▸ **Records from a dataset**:
==========

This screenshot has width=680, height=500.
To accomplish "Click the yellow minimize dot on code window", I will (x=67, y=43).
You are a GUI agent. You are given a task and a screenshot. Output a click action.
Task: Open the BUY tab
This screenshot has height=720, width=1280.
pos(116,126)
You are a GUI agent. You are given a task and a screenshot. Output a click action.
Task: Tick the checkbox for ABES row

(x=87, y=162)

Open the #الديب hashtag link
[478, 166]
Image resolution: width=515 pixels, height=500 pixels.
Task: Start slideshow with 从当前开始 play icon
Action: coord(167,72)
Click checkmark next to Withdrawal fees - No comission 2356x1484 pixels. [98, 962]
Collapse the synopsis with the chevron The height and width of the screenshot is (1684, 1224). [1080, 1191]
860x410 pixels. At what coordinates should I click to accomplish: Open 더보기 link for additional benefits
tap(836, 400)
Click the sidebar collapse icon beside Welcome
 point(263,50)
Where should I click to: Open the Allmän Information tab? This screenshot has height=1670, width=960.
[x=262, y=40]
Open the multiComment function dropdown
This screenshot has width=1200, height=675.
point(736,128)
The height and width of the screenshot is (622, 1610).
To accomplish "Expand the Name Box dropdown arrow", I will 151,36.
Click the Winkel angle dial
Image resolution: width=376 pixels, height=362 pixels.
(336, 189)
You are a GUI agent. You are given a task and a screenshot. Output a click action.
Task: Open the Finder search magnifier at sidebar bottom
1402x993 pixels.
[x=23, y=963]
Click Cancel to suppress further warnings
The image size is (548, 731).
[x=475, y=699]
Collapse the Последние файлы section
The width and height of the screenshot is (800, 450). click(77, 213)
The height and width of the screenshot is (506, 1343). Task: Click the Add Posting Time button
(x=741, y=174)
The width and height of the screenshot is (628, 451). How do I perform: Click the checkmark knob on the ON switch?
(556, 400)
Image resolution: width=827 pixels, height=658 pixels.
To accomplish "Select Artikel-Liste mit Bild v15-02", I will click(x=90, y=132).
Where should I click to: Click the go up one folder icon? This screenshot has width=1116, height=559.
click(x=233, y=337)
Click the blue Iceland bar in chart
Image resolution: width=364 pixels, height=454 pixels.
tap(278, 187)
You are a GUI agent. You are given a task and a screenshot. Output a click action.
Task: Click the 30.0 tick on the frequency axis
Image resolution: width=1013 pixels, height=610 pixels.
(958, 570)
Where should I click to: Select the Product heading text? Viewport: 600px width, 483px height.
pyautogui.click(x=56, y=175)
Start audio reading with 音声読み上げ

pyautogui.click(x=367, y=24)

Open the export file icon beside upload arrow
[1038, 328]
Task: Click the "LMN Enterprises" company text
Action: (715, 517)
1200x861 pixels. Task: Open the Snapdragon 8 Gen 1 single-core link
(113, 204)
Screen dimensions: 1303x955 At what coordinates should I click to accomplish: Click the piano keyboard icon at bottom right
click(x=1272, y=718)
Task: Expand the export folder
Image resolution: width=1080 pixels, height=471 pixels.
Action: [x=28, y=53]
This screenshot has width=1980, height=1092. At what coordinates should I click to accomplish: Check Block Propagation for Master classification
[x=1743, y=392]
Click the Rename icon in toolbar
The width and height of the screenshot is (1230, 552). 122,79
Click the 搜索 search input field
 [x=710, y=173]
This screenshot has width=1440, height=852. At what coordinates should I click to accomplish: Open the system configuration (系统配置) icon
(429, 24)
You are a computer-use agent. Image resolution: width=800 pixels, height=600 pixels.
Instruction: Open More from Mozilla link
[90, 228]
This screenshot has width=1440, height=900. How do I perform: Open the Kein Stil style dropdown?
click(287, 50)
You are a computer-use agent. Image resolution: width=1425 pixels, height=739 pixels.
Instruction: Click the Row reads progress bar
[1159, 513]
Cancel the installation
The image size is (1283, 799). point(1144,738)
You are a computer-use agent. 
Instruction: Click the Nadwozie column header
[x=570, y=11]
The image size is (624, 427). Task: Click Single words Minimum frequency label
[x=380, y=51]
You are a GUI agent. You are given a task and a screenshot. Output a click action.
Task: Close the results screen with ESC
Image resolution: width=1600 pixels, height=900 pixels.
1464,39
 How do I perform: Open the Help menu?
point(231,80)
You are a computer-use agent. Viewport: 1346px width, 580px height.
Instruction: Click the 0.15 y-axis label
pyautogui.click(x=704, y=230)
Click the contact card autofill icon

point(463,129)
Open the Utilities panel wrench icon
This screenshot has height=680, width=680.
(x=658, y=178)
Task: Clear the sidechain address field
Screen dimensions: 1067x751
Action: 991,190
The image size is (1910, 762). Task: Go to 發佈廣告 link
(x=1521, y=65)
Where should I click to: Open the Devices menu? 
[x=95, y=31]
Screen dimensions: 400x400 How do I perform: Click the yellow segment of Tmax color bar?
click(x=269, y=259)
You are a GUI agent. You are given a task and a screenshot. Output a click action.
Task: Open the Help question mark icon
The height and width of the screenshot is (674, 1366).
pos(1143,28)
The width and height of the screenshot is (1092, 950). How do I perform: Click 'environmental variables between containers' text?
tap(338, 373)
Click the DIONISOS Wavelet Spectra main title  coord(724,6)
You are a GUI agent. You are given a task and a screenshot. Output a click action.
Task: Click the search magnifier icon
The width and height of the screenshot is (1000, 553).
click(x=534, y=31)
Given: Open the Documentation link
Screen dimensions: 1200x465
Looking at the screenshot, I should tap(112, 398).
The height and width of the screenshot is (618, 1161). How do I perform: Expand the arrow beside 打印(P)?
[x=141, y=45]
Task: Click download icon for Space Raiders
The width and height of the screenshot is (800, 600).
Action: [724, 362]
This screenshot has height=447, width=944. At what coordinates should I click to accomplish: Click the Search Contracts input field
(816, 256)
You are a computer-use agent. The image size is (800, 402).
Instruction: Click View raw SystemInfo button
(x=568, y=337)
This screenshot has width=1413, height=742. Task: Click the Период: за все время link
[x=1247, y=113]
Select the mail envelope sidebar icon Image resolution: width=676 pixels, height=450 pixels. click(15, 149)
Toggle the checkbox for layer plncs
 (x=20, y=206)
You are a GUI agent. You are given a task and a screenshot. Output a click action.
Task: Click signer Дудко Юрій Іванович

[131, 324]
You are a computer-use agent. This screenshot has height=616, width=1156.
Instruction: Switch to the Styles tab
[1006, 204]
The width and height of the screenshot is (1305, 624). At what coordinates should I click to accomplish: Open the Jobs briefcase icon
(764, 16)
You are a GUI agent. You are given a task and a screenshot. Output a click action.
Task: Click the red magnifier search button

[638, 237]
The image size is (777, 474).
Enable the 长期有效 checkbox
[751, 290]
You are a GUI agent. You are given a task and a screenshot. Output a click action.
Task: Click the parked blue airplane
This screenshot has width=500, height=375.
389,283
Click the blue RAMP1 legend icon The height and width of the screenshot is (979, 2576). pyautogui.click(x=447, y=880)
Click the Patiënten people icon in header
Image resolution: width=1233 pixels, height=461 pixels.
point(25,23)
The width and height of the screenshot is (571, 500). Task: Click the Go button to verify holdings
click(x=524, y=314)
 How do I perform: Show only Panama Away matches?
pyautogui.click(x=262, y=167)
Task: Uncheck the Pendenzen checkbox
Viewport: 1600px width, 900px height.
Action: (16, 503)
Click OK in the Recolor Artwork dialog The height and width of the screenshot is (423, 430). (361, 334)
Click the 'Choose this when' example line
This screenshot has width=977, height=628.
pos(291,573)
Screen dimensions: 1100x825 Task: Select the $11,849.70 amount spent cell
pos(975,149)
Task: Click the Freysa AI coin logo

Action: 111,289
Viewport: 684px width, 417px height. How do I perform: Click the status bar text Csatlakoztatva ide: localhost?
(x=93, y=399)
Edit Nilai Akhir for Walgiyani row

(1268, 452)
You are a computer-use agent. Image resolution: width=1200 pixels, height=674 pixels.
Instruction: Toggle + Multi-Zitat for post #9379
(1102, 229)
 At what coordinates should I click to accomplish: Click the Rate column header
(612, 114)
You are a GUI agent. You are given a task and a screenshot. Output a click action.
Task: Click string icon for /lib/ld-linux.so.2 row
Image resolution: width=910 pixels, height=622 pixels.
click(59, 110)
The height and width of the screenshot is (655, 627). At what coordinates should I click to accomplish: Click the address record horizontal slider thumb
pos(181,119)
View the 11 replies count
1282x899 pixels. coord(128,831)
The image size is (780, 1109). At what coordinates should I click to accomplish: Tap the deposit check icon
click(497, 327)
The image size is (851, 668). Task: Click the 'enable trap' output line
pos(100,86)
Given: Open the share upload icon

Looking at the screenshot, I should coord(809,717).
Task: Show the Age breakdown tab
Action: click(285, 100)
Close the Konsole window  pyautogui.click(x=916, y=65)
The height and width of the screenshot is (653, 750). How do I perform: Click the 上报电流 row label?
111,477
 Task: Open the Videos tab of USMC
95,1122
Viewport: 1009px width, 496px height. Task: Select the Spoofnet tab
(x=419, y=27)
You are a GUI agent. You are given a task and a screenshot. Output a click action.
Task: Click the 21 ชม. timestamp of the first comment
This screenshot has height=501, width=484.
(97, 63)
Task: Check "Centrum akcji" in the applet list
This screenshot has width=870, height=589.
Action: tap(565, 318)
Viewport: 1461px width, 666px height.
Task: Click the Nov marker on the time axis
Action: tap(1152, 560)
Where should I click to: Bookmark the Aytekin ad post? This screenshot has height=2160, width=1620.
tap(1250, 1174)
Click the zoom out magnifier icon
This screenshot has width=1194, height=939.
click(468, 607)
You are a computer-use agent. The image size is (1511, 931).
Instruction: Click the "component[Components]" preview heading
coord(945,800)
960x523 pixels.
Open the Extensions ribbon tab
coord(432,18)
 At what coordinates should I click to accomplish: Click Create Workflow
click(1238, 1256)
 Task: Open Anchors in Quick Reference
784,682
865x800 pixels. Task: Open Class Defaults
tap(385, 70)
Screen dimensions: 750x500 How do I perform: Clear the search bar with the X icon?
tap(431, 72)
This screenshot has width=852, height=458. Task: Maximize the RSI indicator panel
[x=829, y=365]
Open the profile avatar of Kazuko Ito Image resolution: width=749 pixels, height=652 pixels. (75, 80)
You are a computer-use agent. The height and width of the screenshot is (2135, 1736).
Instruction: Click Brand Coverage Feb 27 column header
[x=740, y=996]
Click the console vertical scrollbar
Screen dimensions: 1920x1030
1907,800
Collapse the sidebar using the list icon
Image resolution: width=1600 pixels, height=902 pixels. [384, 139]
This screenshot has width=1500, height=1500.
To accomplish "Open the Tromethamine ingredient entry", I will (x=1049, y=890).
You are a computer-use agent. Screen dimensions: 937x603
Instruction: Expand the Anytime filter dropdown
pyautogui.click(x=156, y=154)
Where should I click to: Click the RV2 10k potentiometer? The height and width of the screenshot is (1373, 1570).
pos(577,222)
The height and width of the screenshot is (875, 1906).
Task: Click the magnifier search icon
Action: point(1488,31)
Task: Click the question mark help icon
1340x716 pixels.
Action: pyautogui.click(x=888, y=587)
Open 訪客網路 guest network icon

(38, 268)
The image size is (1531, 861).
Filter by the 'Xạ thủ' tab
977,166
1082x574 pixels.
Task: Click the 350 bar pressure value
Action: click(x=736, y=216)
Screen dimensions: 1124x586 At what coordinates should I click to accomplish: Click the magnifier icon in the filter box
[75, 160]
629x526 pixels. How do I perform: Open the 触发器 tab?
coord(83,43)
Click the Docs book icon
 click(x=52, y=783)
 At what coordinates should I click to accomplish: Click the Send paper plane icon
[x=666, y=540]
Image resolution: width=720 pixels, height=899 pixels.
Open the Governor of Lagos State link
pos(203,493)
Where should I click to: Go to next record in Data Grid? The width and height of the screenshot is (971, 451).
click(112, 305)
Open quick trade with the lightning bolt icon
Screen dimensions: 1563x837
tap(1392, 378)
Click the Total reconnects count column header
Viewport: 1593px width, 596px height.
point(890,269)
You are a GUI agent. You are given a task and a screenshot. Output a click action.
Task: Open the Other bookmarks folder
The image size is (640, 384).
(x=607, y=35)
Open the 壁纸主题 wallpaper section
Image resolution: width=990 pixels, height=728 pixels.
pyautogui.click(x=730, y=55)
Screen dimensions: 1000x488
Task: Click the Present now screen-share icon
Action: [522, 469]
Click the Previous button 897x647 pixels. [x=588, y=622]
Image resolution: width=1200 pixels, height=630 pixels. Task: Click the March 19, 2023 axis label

==========

▸ **The problem**: Among the entries above, copy exactly only the lines starting with the one containing "The image size is (851, 668)." and going through the one containing "the applet list", both ends included.

▸ **Written answer**:
The image size is (851, 668). Task: Click the 'enable trap' output line
pos(100,86)
Given: Open the share upload icon

Looking at the screenshot, I should coord(809,717).
Task: Show the Age breakdown tab
Action: click(285, 100)
Close the Konsole window  pyautogui.click(x=916, y=65)
The height and width of the screenshot is (653, 750). How do I perform: Click the 上报电流 row label?
111,477
 Task: Open the Videos tab of USMC
95,1122
Viewport: 1009px width, 496px height. Task: Select the Spoofnet tab
(x=419, y=27)
You are a GUI agent. You are given a task and a screenshot. Output a click action.
Task: Click the 21 ชม. timestamp of the first comment
This screenshot has height=501, width=484.
(97, 63)
Task: Check "Centrum akcji" in the applet list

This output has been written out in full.